## [Activity]
Your job is to copy the lines from the material that include "Address".
__________
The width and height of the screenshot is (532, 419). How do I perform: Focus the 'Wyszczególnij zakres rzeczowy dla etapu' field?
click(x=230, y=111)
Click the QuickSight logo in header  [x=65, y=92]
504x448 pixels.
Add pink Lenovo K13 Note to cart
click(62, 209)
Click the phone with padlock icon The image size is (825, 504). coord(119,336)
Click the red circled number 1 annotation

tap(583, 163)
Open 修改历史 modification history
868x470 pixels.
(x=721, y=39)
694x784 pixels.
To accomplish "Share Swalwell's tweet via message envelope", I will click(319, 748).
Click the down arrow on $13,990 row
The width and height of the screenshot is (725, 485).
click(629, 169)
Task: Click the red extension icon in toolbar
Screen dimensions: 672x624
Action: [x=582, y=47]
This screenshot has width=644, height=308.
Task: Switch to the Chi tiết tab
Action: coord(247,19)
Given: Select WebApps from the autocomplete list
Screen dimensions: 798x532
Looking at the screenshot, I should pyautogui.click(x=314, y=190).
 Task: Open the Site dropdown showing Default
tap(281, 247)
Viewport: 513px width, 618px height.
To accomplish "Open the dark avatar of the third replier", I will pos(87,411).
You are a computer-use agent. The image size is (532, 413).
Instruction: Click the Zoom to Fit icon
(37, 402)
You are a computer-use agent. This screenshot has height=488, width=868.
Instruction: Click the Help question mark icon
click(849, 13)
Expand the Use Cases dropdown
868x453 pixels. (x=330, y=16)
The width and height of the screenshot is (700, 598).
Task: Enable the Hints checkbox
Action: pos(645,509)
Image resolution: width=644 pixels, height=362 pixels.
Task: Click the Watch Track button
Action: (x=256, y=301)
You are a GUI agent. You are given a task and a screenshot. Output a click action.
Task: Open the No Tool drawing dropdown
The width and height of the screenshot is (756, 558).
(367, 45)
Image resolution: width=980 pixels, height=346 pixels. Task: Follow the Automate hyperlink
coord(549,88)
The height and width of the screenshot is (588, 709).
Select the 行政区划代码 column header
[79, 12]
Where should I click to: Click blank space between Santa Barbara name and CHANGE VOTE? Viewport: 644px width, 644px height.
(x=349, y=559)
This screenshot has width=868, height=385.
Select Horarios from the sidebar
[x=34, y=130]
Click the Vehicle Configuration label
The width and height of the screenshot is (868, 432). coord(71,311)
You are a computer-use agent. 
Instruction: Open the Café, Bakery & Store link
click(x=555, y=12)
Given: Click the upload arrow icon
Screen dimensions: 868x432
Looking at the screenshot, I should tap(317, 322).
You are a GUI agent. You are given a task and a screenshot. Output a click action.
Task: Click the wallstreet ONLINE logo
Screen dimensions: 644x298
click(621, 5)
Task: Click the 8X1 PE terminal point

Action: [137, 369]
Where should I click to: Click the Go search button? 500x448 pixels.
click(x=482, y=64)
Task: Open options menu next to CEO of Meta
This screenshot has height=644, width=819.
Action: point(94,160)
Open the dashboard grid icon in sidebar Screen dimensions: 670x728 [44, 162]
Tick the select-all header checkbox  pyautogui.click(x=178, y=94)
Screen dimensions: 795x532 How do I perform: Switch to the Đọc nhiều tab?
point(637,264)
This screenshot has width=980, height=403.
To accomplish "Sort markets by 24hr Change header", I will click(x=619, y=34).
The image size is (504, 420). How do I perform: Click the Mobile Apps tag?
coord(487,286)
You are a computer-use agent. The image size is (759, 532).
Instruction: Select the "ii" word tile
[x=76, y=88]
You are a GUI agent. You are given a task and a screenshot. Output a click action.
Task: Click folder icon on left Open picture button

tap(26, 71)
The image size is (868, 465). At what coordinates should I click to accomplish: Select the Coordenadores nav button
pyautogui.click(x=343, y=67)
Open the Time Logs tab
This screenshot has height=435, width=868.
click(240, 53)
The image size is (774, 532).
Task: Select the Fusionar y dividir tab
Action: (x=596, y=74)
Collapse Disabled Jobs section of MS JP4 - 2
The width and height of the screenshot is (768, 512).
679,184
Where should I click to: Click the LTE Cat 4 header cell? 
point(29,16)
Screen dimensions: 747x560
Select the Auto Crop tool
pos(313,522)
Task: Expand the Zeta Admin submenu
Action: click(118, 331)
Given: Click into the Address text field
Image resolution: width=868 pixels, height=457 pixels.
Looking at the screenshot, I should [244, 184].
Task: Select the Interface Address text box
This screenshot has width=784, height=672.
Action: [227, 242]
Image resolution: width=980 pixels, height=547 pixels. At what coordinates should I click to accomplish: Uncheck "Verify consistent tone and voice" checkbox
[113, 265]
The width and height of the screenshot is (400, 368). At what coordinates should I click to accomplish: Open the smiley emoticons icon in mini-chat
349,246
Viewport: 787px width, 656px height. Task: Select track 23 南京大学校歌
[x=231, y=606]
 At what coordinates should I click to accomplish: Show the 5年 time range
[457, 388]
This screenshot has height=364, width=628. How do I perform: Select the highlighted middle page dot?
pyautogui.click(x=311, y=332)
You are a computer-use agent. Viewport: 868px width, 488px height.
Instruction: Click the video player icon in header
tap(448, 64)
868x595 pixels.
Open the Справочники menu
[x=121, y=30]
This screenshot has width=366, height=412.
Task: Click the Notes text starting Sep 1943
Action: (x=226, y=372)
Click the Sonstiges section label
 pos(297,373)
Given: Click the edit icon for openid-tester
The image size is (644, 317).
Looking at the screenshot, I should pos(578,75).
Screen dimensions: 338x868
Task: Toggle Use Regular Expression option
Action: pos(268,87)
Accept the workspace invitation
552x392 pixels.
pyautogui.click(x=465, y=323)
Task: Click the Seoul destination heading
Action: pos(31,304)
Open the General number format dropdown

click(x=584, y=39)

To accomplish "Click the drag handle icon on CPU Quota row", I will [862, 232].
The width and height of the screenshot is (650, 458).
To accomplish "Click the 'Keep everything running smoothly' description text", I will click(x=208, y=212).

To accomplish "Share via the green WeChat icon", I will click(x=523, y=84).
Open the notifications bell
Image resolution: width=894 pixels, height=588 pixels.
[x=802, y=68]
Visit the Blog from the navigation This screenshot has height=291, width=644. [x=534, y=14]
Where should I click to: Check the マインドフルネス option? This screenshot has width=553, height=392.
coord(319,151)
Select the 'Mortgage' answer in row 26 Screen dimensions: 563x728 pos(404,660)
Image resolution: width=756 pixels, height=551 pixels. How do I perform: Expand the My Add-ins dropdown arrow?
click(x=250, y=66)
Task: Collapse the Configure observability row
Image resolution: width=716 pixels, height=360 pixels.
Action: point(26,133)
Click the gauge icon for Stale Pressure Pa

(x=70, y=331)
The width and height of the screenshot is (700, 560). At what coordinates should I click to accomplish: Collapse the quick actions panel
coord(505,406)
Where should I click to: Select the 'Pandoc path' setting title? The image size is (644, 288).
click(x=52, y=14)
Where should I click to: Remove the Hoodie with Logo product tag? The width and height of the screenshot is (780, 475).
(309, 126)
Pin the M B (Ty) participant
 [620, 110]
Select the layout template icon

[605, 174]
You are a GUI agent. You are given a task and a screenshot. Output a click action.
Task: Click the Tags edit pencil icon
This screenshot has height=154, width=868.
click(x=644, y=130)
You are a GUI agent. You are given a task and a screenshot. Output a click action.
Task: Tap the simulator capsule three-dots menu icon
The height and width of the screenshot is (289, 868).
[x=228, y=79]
__________
## [Answer for the task]
Given: Click into the Address text field
Task: Select the Interface Address text box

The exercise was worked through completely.